Un anno di battaglia contro lo spreco: il recupero cresce con punte del 20% – la Repubblica

Un anno di battaglia contro lo spreco: il recupero cresce con punte del 20%

L’Osservatorio Waste Watcher: 9 cittadini su 10 sono allarmati dallo sperpero del cibo che vale circa l’1% del Pil. Le tonnellate di alimenti recuperati dal circuito Coop sono passate in 12 mesi da 5.140 a 6.000

di ANTONIO CIANCIULLO

ROMA – Il 14 settembre 2016 è entrata in vigore la legge Gadda sullo spreco alimentare, la seconda norma di questo tipo in Europa dopo quella votata in Francia. A un anno di distanza arrivano, dalla grande distribuzione e dall’Osservatorio Waste Watcher, i primi dati. Le Coop, che avevano fatto partire in anticipo le linee contenute nella legge Gadda, nell’arco di 12 mesi hanno registrato un aumento del recupero di alimenti che sfiora il 20%. Nell’arco del 2016 le tonnellate di merci che invece di finire in discarica sono state donate è passata da 5.140 a 6.000, il valore dei beni recuperati da 24 a 28 milioni, il numero di associazioni di volontariato coinvolte da 800 a 943, i pasti gratuiti garantiti da 6 a 7 milioni.

“Inoltre il 70% delle nostre donazioni riguarda prodotti freschi e freschissimi: è un modello praticamente a chilometri zero dal punto vendita grazie alla capillarità della rete di associazioni coinvolte e alla legge Gadda che semplifica le procedure: è una norma che può fare da battistrada in Unione Europea nel momento in cui si stanno definendo le linee-guida sulla donazione di cibo”, spiega Stefano Bassi, presidente Ancc-Coop.

Il trend positivo ci sta facendo guadagnare posizioni in Europa: gli italiani quanto a chili di rifiuti pro capite l’anno sono a quota 164: meglio dei Paesi del Nord (187 chili la Svezia, 184 la Norvegia, 180 la Finlandia), della Spagna (179), della Germania (171). E soprattutto mostrano una maggiore propensione a leggere le etichette e dunque a controllare le date di scadenza: lo fa sempre il 67% degli italiani rispetto al 58 degli europei.

La conferma del miglioramento arriva dall’Osservatorio Waste Watcher (Last Minute Market / Swg): la sensibilizzazione intorno al tema spreco cresce e la raccolta aumenta.

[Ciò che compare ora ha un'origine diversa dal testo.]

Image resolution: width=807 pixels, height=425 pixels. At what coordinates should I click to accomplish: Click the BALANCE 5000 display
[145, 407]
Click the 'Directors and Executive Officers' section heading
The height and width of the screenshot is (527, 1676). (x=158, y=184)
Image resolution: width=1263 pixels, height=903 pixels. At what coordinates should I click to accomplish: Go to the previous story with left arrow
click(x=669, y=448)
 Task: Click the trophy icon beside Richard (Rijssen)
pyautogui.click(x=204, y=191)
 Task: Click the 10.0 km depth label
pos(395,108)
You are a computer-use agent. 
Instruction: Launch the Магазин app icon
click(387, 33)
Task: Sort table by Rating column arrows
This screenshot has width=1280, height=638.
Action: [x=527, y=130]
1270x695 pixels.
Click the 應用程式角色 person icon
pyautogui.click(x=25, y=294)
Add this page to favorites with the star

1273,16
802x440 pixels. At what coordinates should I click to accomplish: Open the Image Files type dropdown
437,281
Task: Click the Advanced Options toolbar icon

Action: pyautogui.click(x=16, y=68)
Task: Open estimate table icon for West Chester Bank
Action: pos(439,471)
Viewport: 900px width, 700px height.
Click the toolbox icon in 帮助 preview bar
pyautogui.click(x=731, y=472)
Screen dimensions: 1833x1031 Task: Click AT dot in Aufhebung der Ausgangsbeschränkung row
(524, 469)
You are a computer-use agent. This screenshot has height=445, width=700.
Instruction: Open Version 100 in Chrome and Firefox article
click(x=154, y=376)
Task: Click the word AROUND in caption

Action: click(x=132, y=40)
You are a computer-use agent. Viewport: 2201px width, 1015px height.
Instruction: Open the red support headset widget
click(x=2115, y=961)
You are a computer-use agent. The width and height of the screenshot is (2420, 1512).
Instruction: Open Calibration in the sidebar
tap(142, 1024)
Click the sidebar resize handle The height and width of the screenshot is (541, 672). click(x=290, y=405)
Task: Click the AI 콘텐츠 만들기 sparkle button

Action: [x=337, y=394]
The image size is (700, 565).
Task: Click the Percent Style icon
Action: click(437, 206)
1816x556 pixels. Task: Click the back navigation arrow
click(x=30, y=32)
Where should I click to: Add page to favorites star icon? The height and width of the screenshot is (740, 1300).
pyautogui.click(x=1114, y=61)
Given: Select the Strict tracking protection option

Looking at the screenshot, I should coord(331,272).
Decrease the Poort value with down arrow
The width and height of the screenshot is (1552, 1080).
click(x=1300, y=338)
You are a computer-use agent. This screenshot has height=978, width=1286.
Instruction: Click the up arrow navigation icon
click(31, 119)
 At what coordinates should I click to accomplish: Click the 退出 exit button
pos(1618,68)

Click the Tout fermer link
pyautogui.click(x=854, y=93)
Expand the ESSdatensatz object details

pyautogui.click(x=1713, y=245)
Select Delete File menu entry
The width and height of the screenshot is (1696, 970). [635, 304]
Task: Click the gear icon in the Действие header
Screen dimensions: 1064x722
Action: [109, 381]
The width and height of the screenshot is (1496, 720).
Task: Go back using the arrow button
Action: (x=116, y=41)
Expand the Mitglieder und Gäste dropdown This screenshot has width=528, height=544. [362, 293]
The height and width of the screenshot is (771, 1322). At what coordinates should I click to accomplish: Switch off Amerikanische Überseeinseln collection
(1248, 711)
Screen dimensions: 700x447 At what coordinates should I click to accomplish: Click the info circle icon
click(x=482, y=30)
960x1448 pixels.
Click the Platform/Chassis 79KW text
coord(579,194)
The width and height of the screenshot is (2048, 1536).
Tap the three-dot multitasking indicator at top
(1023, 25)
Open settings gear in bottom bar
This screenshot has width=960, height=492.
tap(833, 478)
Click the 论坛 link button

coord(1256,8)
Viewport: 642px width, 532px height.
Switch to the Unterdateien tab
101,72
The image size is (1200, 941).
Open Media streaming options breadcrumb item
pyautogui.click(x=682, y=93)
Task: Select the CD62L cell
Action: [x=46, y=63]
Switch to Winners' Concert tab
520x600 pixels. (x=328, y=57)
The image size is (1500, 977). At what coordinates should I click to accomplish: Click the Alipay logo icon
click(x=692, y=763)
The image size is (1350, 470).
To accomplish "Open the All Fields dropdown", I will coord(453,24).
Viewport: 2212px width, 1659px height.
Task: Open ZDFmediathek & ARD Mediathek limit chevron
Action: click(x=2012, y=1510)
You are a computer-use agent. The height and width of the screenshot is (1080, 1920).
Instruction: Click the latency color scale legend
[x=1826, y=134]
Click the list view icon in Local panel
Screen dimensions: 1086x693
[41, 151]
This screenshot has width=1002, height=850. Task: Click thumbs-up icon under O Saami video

Sette persone su 10 sono a conoscenza della nuova normativa – e oltre il 91% considera grave e allarmante la questione spreco legata al cibo, mentre l’81% dei cittadini si dichiara consapevole che il cambiamento deve avvenire partendo da stessi e dalla propria famiglia, nel quotidiano.

“L’impegno attuato finora sta dando i suoi frutti: il 96% degli italiani insegna ai figli a non sprecare. Ma lo sperpero domestico vale l’80% del totale: c’è ancora molto lavoro resta da fare”, aggiunge il direttore scientifico di Spreco Zero, Andrea Segrè. “Fra i nostri obiettivi prioritari c’è la proclamazione di un Anno europeo sullo spreco alimentare, una questione globale richiede campagne capillari perlomeno a livello dei paesi Ue”.

Una piena applicazione della legge Gadda, cioè l’azzeramento dello spreco alimentare, darebbe un contributo importante anche in termini economici. Vale infatti oltre 3,5 miliardi di euro annui lo spreco alimentare nella sola filiera produttiva e distributiva, ovvero dai campi (946 milioni di euro) alla produzione industriale (1,12 miliardi di euro) passando per la distribuzione (1,44 miliardi di euro). Cifre in sé importanti, ma sommandole allo spreco alimentare domestico si arriva a oltre 15,5 miliardi di euro gettati ogni anno: circa l’1% del Pil.